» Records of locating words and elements
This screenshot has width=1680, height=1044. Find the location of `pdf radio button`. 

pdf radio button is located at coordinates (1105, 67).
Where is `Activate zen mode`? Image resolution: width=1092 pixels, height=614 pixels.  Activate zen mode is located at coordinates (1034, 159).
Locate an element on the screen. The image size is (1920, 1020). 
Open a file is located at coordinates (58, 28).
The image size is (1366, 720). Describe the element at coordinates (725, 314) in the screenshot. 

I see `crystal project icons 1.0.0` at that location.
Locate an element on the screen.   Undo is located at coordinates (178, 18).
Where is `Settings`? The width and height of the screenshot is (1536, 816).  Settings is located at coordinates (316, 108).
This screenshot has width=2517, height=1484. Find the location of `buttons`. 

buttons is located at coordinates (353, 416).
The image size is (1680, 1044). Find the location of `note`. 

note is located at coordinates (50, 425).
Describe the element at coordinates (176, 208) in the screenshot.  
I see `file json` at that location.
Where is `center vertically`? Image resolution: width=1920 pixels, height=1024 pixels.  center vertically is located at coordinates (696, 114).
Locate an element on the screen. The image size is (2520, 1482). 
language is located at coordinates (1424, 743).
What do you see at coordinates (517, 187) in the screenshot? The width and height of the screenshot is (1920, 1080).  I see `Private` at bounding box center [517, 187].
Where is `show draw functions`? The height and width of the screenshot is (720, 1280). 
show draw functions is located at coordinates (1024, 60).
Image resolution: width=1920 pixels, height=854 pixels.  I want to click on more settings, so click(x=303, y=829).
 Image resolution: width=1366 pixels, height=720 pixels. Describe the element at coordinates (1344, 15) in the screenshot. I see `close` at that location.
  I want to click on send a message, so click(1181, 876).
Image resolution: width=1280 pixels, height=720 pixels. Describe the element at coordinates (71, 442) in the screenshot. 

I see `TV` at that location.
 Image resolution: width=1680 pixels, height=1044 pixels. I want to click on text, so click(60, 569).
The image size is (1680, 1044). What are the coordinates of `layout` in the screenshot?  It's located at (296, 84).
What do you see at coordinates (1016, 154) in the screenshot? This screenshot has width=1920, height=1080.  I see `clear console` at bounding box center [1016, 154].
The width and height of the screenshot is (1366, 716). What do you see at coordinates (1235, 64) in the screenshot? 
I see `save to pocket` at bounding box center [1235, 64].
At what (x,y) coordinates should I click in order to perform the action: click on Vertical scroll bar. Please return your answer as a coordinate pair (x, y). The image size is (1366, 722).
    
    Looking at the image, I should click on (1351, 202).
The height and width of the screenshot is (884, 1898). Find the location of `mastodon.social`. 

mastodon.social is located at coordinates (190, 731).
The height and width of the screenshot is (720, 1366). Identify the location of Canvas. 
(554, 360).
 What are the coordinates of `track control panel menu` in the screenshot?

» Task
Give again, unchanged, the lines of the material running from the line with "coordinates (1034, 159)." up to and including the line with "Open a file".

» Result for this task
Where is `Activate zen mode`? Image resolution: width=1092 pixels, height=614 pixels.  Activate zen mode is located at coordinates (1034, 159).
Locate an element on the screen. The image size is (1920, 1020). 
Open a file is located at coordinates (58, 28).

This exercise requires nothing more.